Tengan piedad, tengan piedad de mí, ustedes mis amigos,
Porque la mano de Dios me ha herido.
¿Por qué me persiguen como Dios lo hace,
Y no dejan ya de saciarse de mi carne?
(Job 19:21-22)

Hoy por hoy, con esta revolución de las redes sociales, tenemos la tendencia a vertir nuestras opiniones sin siquiera pensarlas o meditarlas. Muchas reputaciones se han visto ensombrecidas por comentarios o expresiones que luego se han difundido a la velocidad de la luz, causando malestares e hiriendo profundamente, sin que se midan las consecuencias de un pequeño post o  un tuit. La verdad es que esto es solo una demostración tecnológica de nuestro mismo y perenne mal. La realidad es que somos seres caídos, pecadores, que tendemos a disfrutar más el “vaso medio vacío” que el “vaso medio lleno”.

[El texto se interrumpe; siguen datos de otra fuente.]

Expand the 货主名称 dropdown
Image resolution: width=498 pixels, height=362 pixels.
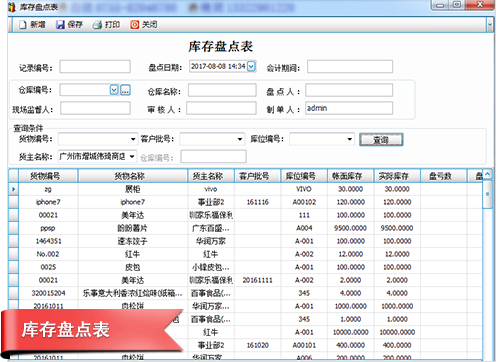132,156
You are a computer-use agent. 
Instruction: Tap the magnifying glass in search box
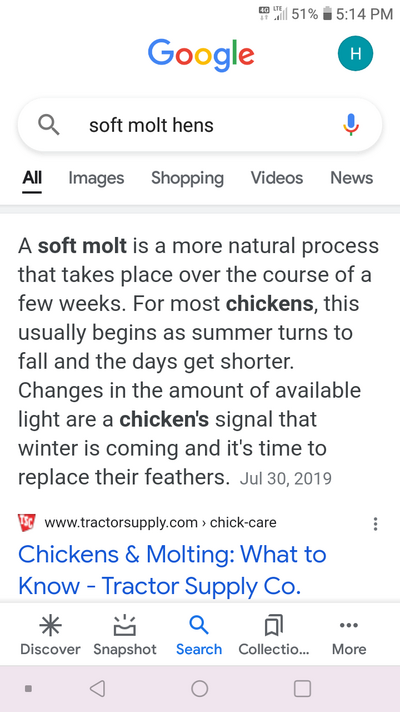[48, 124]
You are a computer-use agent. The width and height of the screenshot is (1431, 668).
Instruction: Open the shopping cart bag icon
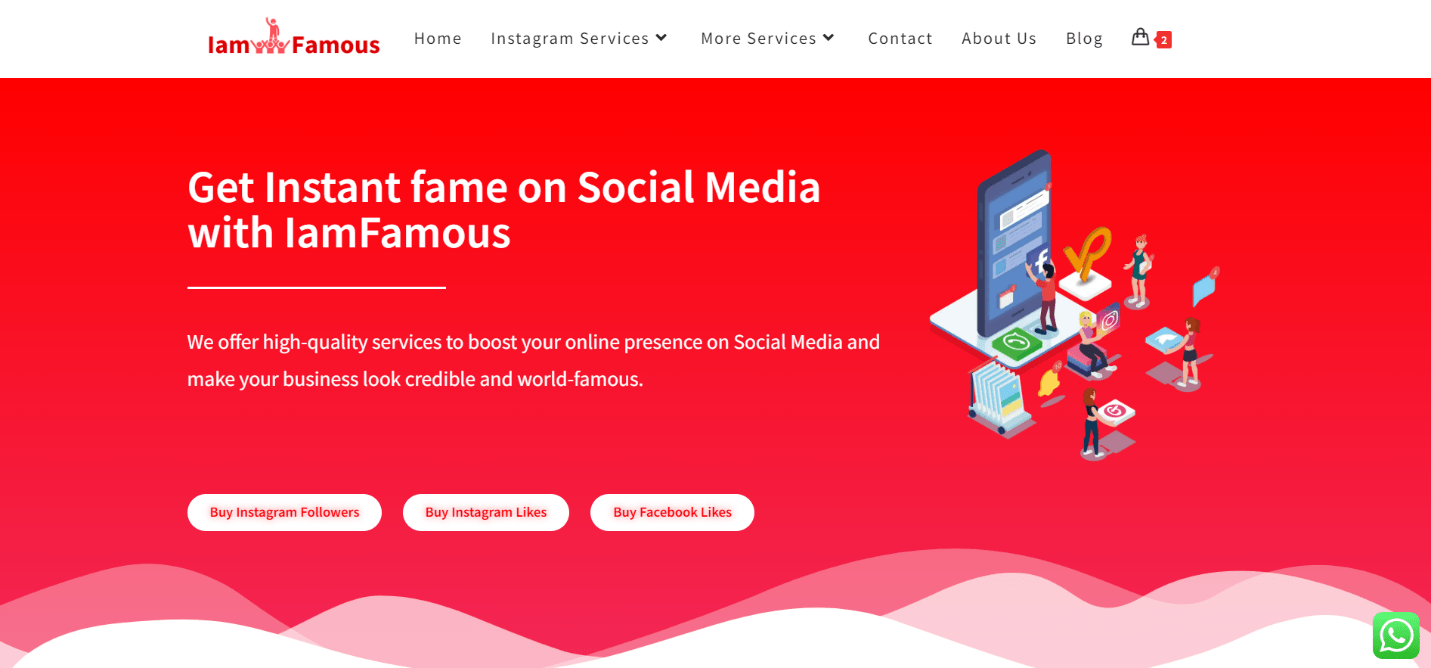1140,37
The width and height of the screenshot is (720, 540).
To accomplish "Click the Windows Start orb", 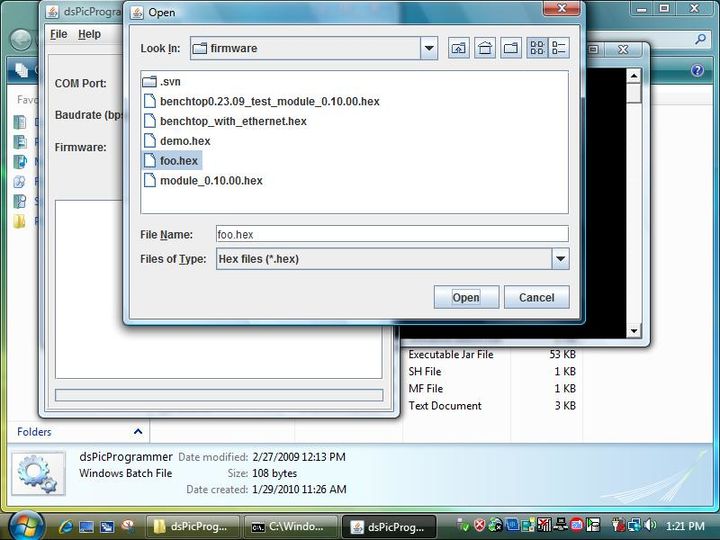I will click(x=24, y=524).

Podríamos decir que somos más propensos a “hacer leña del árbol caído”, reduciendo a polvo y ceniza, vidas a las que no se les concede la compasión de una segunda oportunidad o una buena aclaración. Como decía alguien que se quejaba ante un periódico porque las aclaraciones siempre terminan saliendo en un pequeño recuadro en la última página, mientras que las ofensas o las modernas “fake news” son primera plana a varias columnas.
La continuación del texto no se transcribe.